1. Maintaining upward adhesive forces:
   1. Tissue sections should be flat and free of folds and wrinkles. Unevenness can prevent proper seating of the polymer cap and limit effective cell capture.
   2. Incomplete deparaffinization of embedded tissues limits the amount of tissue transferred during microdissection. Deparaffinization times listed are minimal times and, if necessary, may be extended, allowing complete removal of the paraffin from the tissue section.
   3. Improper focusing of the laser may cause unsuccessful microdissection. The laser should be focused on the 7.5-µm spot size with the 10x objective. The laser should be focused at the beginning of each LCM session and whenever the slide type being used is changed or the cap is repositioned on the slide.
   
   
   
2. Limiting lateral adhesive forces: Tissue section thickness should be between 2 and 15µm. Optimal microdissection is achieved with tissue sections cut at 5-8 µm.
3. Minimizing downward adhesive forces:
   1. Use plain, uncharged glass microscope slides for optimal microdissection. While some success has been achieved using poly-L-lysine, silanized, or charged slides with lung tissue, best results for the majority of tissues are obtained with plain glass slides.
   2. Preparation of frozen sections requires the slides to be frozen at -80°C or to proceed immediately with staining after placing the tissue section onto the slide. Never allow the tissue to dry on the slide. Drying the tissue on the slide makes LCM almost impossible and will denature the analyte molecules.
   3. Incomplete dehydration of the tissue section prior to LCM limits the operator's success in microdissection. The xylene rinse is essential for complete dehydration of the tissue on the slide. It is imperative that each staining protocol for LCM incorporates a thorough rinse in xylene or xylene substitute. If it is suspected that the slide is not completely dehydrated, allow it to sit in xylene for additional time.
   
   
   

References
Banks, R. E., Dunn, M. J., et al. (1999). The potential use of laser capture microdissection to selectively obtain distinct populations of cells for proteomic analysis. Electrophoresis 20, 689-700.

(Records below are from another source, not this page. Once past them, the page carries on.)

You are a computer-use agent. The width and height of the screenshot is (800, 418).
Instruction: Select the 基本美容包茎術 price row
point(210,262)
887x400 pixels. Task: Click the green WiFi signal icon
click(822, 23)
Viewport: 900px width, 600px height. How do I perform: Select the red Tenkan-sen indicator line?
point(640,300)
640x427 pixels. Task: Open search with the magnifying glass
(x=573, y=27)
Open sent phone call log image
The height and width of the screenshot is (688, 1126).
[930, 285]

Emmert-Buck, M. R., Chuaqui, R., et al. (1996). Laser capture microdissection. Science 274(5289), 998-1001.

Fend, F., Emmert-Buck, M. R., et al. (1999). Immuno-LCM: Laser capture microdissection of immunostained frozen sections for mRNA analysis. Am. J. Pathol. 154, 61-66.

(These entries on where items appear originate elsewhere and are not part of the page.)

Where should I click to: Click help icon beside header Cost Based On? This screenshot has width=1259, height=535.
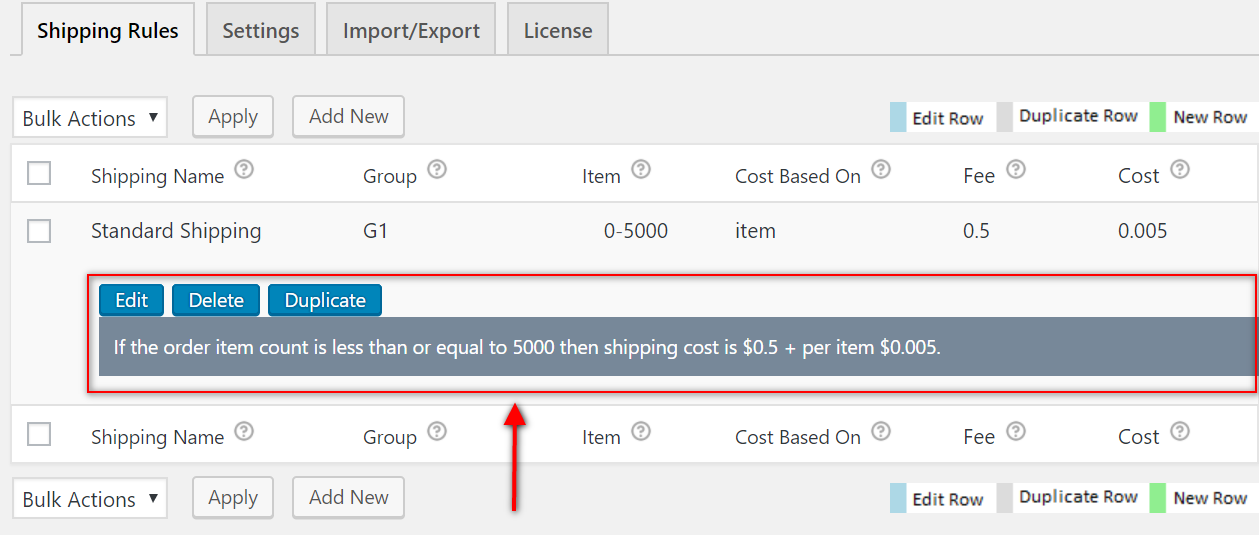click(881, 170)
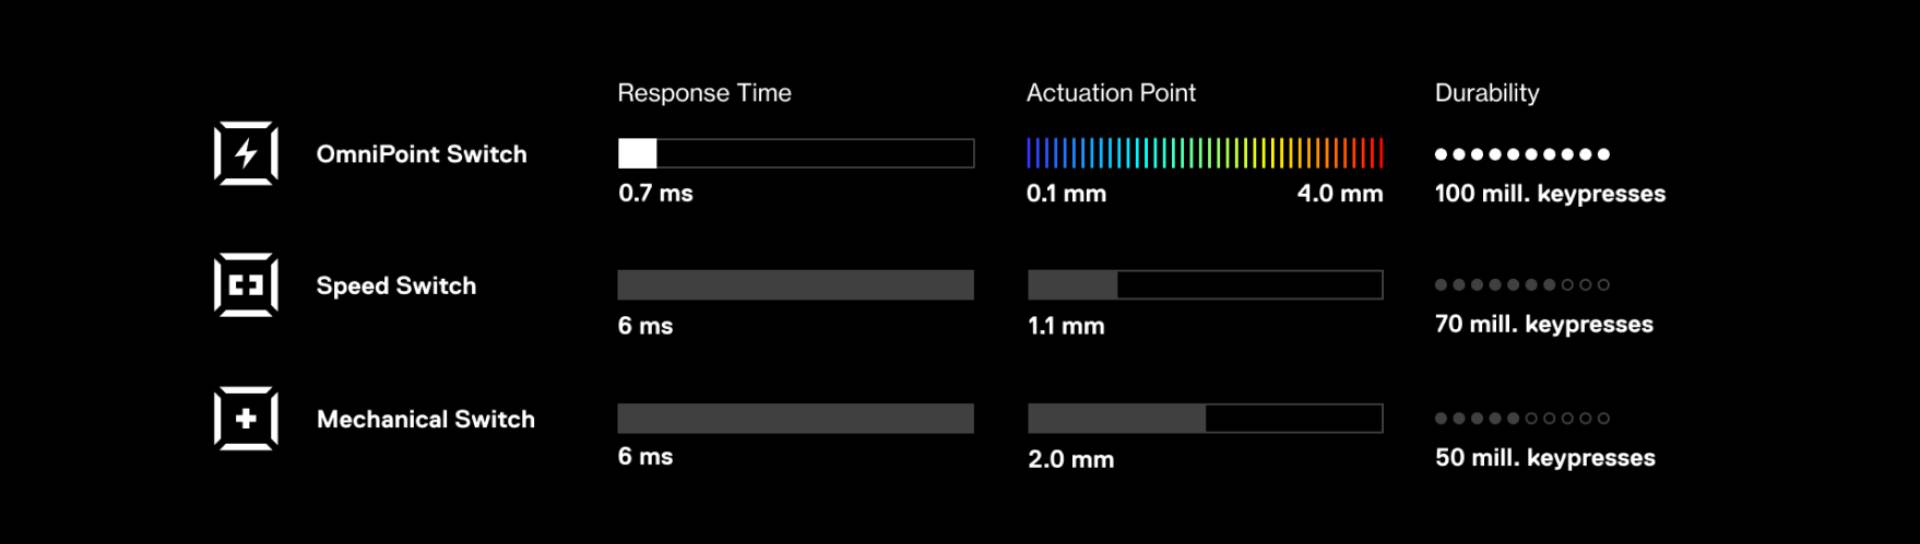Click the Speed Switch durability dots row
This screenshot has width=1920, height=544.
click(1522, 285)
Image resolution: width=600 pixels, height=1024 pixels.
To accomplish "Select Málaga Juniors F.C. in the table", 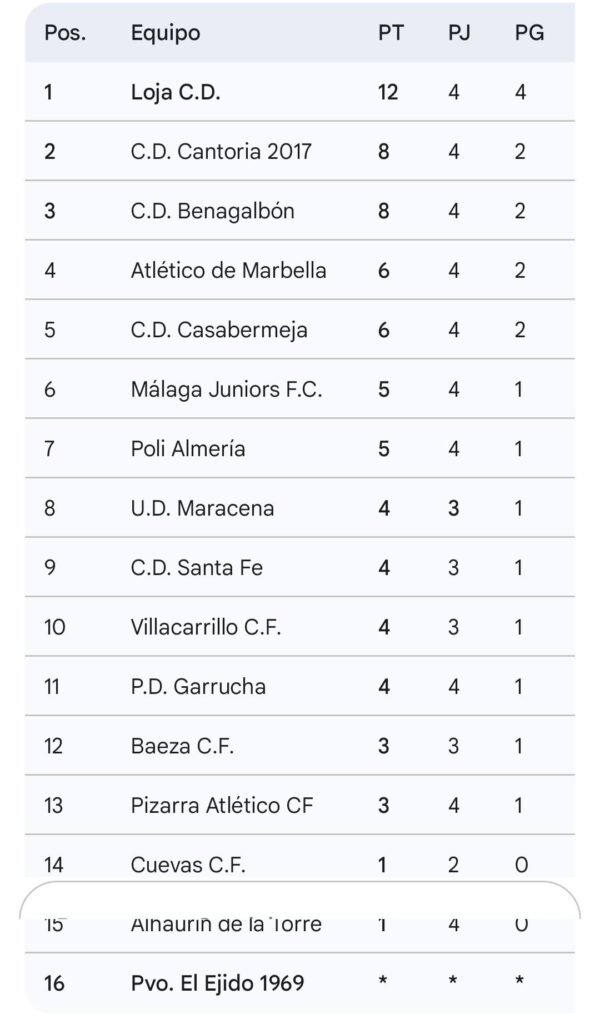I will pyautogui.click(x=226, y=390).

Ornstein, D. K., Englert, C., et al. (2000). Characterization of intracellular prostate-specific antigen from laser capture microdissected benign and malignant prostatic epithelium. Ctin. Cancer Res. 2, 353-356.

Paweletz, C. P., Charboneau, L., et al. (2001). Reverse phase protein microarrays which capture disease progression show activation of pro-survival pathways at the cancer invasion front. Oncogene. 20(16), 1981-1989.

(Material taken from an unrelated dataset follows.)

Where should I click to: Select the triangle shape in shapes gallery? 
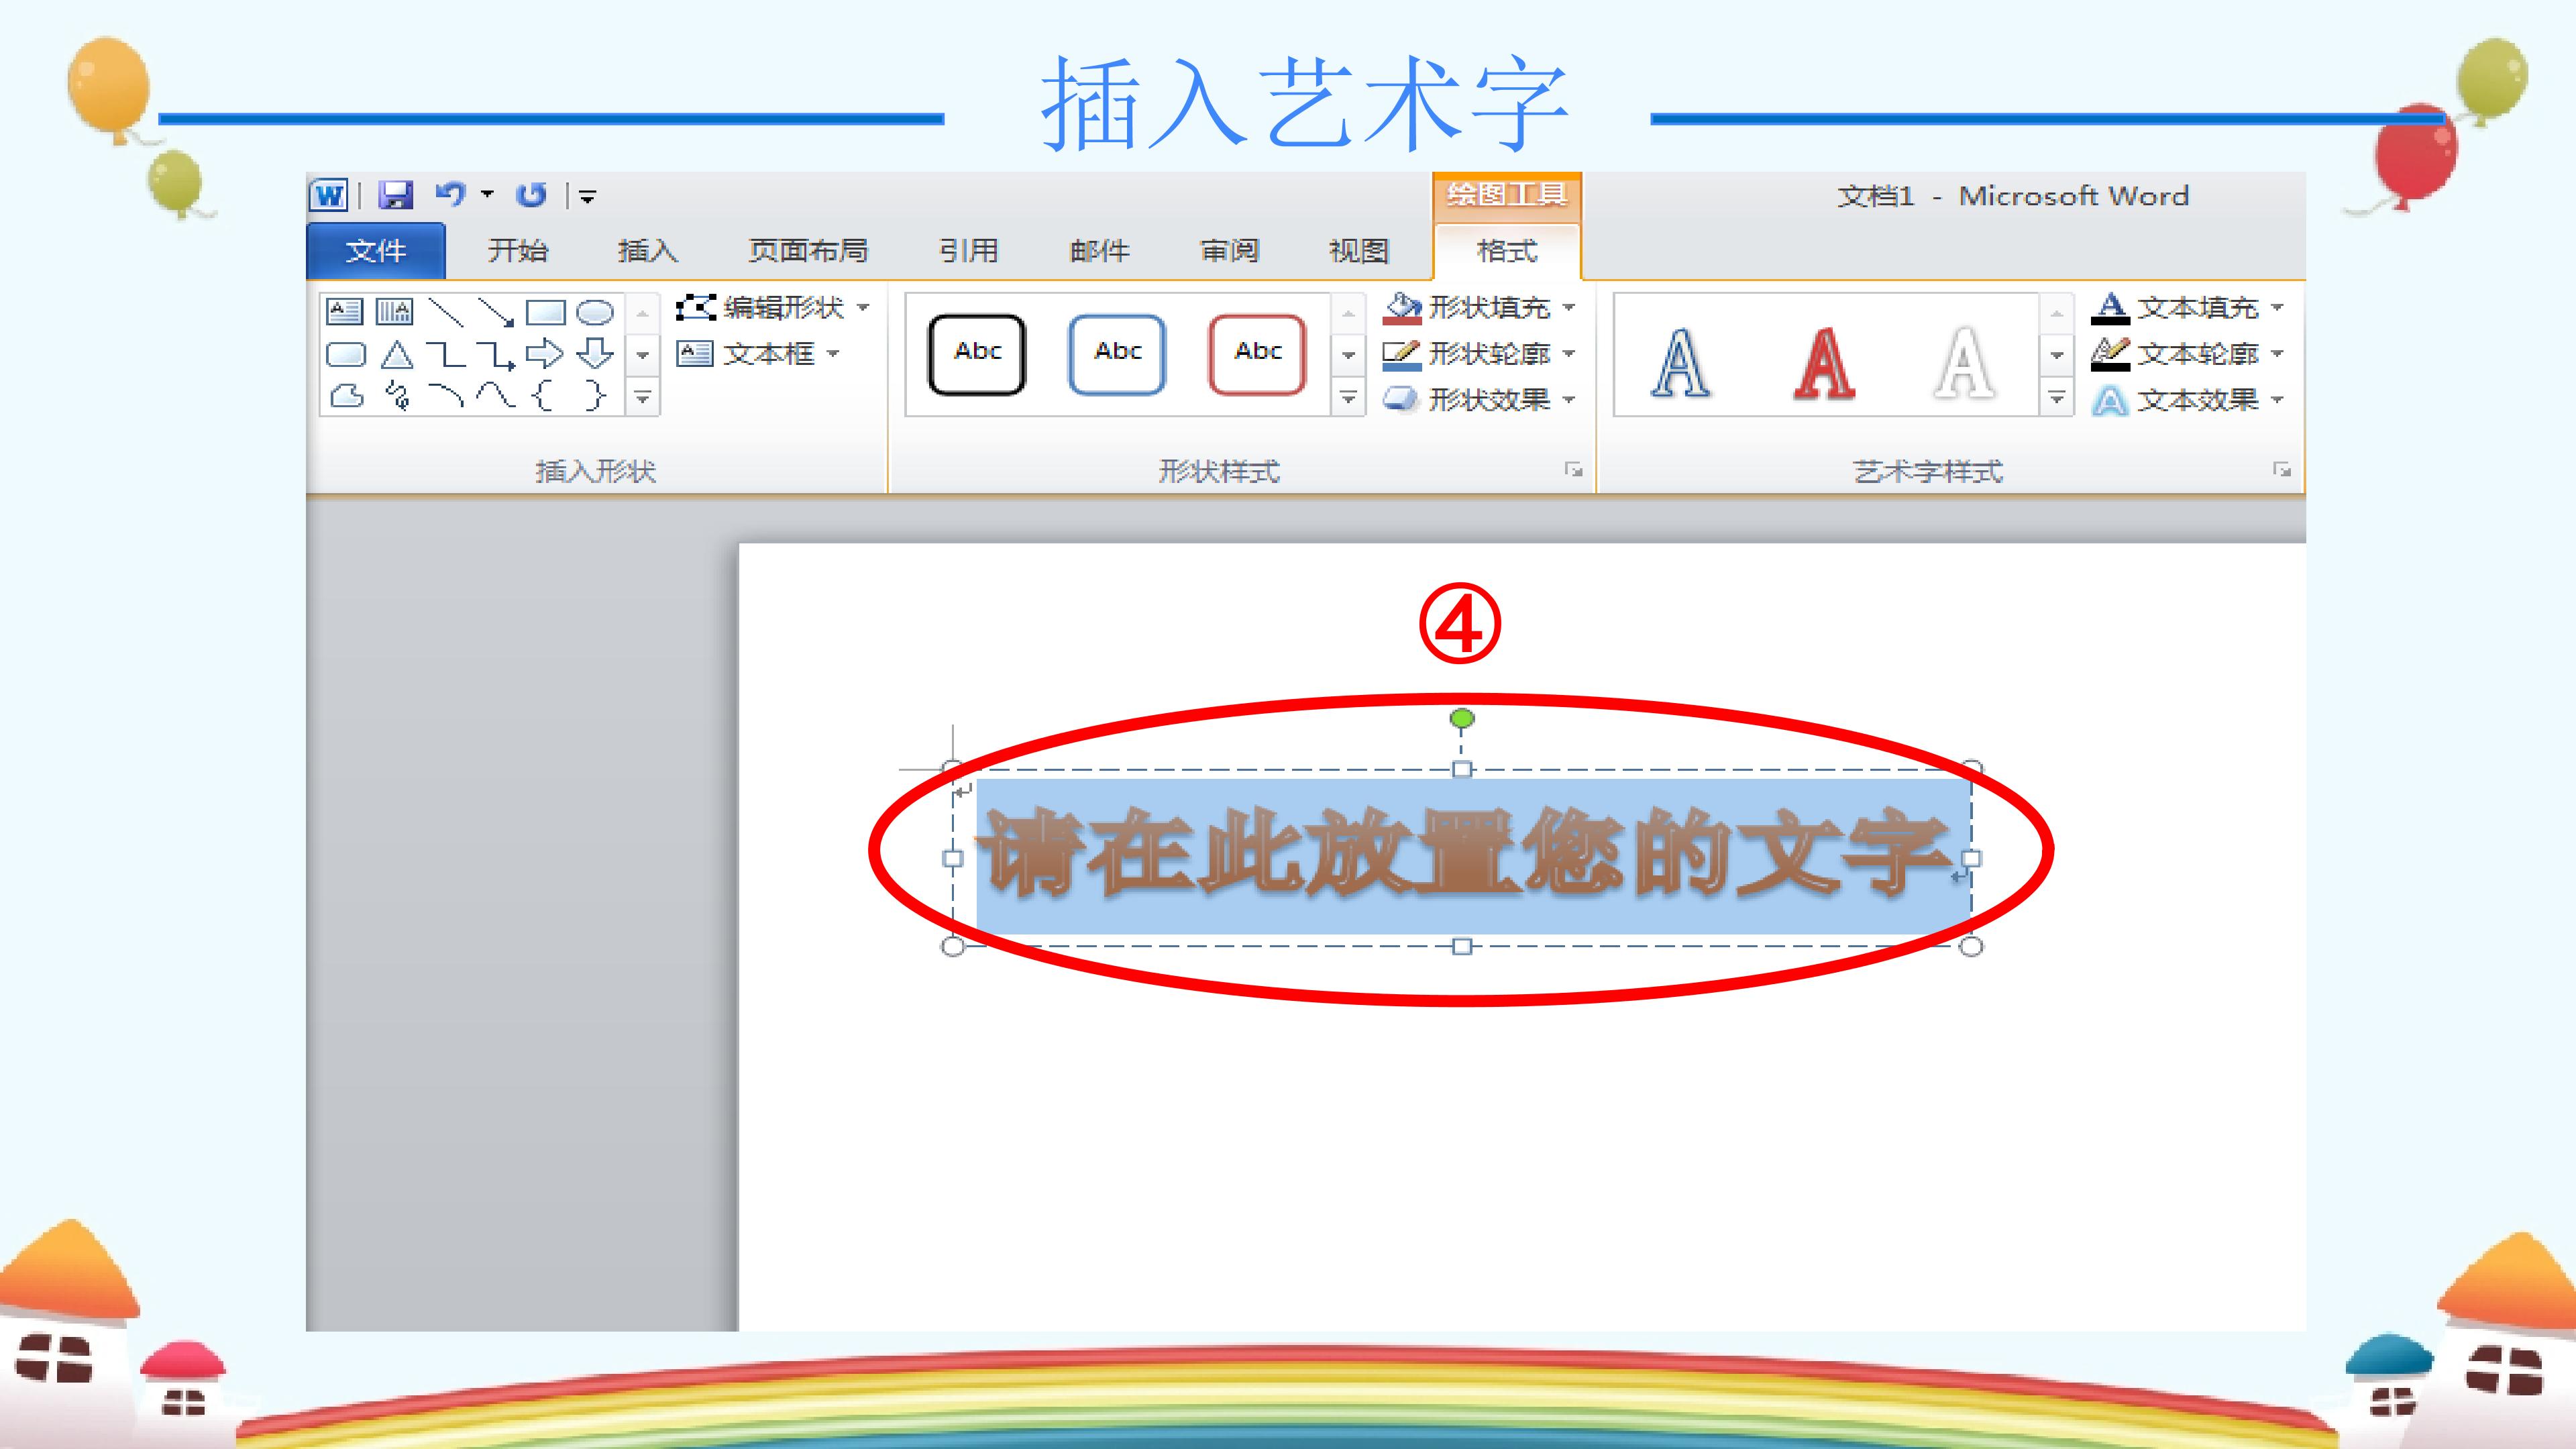coord(397,355)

Sgroi, D., Teng, S., et al. (1999). In vivo gene expression profile analysis. Cancer Res. 59, 5656-5661.

Simone, N. L., Bonner, R. F., et al. (1998). Laser capture microdissection: Opening the microscopic frontier to molecular analysis. Trends Genet. 14, 272-276.

Simone, N. L., Paweletz, C. P., et al. (2000). Laser Capture Microdissection: Beyond Functional Genomics to Proteomics. Mole Diag. 5(4), 301-307.